Description
Summary of the new feature/enhancement
The Extract-Archive
cmdlet does not currently allow to define the expected encoding of file names in the archive to be expanded. This means the cmdlet cannot predictably be used to expand ZIP files created with other tools than PowerShell itself (meaning Compress-Archive
).
For example, the Extract-Archive
cmdlet cannot predictably unpack an archive created from Windows File Explorer (aka Compressed Folders feature) ... unless such archive is only using ASCII127 chars for archive entry names. This is Windows not being compatible with Windows and should be fixed.
Proposed technical implementation details
Unfortunately the ZIP spec does not define in enough detail information for a consumer of an archive to reliable tell which encoding was used for the names of the entries in the archive. Therefore, the only possible solution is to ask the consumer what it should be.
Proposed solution is to allow encoding as a parameter to the Expand-Archive
cmdlet and to document what happens if such parameter is not specified, which is the current behavior. I suggest to name such parameter EntryEncoding
to make it clear that it is about how the ZIP entries are encoded, not encoding of the file content, nor encoding of the archive name itself.

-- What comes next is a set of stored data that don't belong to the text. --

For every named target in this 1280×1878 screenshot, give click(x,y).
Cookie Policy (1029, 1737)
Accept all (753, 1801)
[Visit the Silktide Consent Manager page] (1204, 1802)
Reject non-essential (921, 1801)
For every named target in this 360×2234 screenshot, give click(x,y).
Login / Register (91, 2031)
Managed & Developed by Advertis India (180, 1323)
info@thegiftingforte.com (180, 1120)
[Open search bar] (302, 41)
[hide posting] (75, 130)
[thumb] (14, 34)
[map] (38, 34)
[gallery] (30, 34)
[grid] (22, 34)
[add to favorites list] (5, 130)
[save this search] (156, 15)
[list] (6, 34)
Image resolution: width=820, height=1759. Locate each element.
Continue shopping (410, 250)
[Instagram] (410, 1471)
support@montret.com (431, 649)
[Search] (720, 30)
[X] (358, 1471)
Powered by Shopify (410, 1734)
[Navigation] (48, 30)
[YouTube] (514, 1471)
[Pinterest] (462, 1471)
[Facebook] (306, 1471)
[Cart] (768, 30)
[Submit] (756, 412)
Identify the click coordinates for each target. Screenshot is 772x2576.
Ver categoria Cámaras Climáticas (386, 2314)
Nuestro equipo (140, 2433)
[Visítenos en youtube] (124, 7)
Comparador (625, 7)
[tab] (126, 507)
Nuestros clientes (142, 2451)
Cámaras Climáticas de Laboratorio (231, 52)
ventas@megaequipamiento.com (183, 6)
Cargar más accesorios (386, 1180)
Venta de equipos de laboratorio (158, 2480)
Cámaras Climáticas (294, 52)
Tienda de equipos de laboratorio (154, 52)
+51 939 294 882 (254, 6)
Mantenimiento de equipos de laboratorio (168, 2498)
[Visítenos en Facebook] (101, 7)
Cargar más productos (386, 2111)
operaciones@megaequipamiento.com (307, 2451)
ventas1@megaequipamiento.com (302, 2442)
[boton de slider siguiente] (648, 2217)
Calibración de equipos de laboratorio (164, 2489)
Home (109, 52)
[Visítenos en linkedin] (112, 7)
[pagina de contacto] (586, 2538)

Note: Overall I like what Compress-Archive
is doing, consistently using UTF-8 for the file names, but the truth of the matter here is that most PowerShell users will expect to be able to use Extract-Archive
cmdlet to also expand archives which were not created by PowerShell itself.
Test case
- Create some empty files with names such as
Père-Noël.txt
Plankalkül.txt
Ærø-Å.txt
(simply using some examples from the Western European charset here)
-
Create ZIP archive of these files using Windows Compressed Folders feature (or 7-Zip, or any other ZIP tool for Windows, anything except PowerShell itself).
-
Attempt to unpack the archive from step 2 using the
Expand-Archive
cmdlet. The result should be that file names from step 1 are preserved.